A tailored protocol for human ovarian follicle isolation for clinical application

Maria Costanza Chiti (BE), Marie-Madeleine Dolmans (BE), Maria Hobeika (BE), Alice Cernogoraz (BE), Jacques Donnez (BE), Christiani Amorim (BE)

[Chiti] Institut de Recherche Experimentale et Clinique, Université Catholique de Louivan, [Dolmans] Institut de Recherche Experimentale et Clinique, Université Catholique de Louivan, [Hobeika] Institut de Recherche Experimentale et Clinique, Université Catholique de Louivan, [Cernogoraz] Institut de Recherche Experimentale et Clinique, Université Catholique de Louivan, [Donnez] Society for Research into Infertility, [Amorim] Institut de Recherche Experimentale et Clinique, Université Catholique de Louivan

Context: In recent years different research teams have been working in the development of a transplantable artificial ovary with a view to restoring fertility in cancer patients at high risk of ovarian involvement who cannot benefit of any of the currently fertility preservation strategies. First essential requirement for developing an artificial ovary is a safe and efficient follicle isolation procedure. Objective: The aim of this study was to improve our previously established human ovarian follicle isolation procedure and adapt it according to the unique tissue properties of each individual patient. Methods: Thawed ovarian tissue from 22 patients was equally distributed between the previous (Vanacker et al., Fertil Steril 2011) and newly modified protocol, which involved fractionating enzymatic digestion over 3 time intervals in order to recover the first fully isolated follicles. Follicle yield and viability were compared soon after isolation.
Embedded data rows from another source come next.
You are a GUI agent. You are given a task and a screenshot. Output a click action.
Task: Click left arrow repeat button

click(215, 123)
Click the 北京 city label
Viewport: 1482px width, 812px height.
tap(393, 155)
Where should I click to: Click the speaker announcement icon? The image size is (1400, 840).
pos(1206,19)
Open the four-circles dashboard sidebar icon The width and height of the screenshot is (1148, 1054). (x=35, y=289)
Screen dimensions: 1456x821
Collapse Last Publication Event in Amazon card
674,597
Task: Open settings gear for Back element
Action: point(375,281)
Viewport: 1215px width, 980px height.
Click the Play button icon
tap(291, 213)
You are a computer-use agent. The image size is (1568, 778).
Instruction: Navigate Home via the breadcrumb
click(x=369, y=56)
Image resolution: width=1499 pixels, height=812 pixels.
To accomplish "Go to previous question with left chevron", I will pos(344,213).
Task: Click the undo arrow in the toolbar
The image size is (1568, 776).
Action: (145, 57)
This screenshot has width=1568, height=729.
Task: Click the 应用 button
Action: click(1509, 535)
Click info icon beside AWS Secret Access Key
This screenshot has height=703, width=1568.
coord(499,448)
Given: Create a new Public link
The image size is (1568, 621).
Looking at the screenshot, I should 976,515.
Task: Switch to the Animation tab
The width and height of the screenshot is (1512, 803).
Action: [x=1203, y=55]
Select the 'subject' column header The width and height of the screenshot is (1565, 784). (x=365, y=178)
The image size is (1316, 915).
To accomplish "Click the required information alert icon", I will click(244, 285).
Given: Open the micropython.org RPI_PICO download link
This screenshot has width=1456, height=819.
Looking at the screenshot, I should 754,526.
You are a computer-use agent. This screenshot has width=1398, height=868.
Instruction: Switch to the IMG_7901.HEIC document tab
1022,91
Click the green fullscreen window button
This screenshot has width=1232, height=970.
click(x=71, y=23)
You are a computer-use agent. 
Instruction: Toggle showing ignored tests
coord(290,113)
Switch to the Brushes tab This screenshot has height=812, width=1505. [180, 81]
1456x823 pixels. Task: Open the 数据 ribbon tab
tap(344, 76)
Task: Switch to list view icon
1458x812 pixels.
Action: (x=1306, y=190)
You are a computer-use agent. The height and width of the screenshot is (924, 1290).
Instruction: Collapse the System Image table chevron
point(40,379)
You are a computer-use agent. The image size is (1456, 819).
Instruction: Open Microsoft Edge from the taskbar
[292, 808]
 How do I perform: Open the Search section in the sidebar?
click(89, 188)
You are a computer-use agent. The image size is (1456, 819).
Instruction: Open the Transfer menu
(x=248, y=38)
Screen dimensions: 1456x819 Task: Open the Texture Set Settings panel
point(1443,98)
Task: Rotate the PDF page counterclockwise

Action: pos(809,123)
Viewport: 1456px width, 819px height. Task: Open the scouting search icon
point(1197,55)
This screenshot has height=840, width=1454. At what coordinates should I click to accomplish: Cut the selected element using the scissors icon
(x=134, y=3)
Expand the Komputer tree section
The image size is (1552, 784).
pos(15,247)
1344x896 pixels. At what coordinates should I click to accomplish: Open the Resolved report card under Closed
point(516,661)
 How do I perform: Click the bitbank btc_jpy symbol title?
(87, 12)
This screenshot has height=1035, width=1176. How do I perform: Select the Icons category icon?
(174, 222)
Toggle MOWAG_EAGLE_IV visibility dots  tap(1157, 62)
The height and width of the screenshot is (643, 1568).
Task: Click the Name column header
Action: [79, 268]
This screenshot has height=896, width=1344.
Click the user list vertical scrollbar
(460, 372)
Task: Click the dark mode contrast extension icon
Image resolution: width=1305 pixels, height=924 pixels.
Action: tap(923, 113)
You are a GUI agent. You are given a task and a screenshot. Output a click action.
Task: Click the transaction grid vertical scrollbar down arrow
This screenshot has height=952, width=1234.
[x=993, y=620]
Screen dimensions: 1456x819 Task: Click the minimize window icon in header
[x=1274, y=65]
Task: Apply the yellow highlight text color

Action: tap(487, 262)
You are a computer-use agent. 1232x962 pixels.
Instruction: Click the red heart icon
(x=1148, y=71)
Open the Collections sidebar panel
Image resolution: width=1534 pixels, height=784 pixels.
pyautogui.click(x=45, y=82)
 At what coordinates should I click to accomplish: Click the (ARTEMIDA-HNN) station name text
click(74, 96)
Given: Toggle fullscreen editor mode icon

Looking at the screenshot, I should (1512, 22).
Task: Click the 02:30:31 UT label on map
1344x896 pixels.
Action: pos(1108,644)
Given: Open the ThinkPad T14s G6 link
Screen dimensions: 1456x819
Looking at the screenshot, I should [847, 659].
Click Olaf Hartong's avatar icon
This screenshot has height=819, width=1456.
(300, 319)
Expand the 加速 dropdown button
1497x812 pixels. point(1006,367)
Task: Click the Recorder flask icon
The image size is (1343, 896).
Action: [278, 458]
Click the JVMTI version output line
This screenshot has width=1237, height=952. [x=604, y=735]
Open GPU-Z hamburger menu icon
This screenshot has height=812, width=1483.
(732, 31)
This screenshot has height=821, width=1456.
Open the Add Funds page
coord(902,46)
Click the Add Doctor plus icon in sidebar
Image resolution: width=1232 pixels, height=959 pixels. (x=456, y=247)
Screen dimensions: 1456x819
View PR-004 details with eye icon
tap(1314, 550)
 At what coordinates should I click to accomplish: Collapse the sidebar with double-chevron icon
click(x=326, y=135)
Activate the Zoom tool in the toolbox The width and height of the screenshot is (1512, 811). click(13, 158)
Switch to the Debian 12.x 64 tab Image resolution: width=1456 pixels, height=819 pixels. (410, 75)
Follicles isolated using both protocols were then encapsulated in fibrin clots and their survival (caspase-3 and Ki67) and developmental stage (hematoxylin-eosin) were assessed. The efficacy of the modified protocol was further investigated by encapsulating and xenografting 100 human follicles together with 100,000 ovarian stromal cells to a SCID mouse for 7 days. Results: More follicles (124 ± 122) were isolated using the modified protocol than the previous procedure (88 ± 85) (p < 0.01). After follicle encapsulation, the modified protocol also yielded a higher percentage of primordial (15% vs 7%) (p < 0.05) and primary (77% vs 66%) follicles (p < 0.05). On the other hand, no difference was found in the percentage of caspase-3- and Ki67-positive follicles with either protocol. After one week of xenografting, a higher percentage of follicles (35%) was observed than in our previous study (Paulini et al., 2016 Reprod Biomed Online). They appeared to be healthy, with 72% and 28% at primordial and primary follicle stages respectively. Conclusions: The modified protocol was found to maximize the number of isolated primordial and primary follicles without affecting their survival or development after isolation and xenografting. Such a protocol can also be specifically tailored to the tissue properties of each individual patient.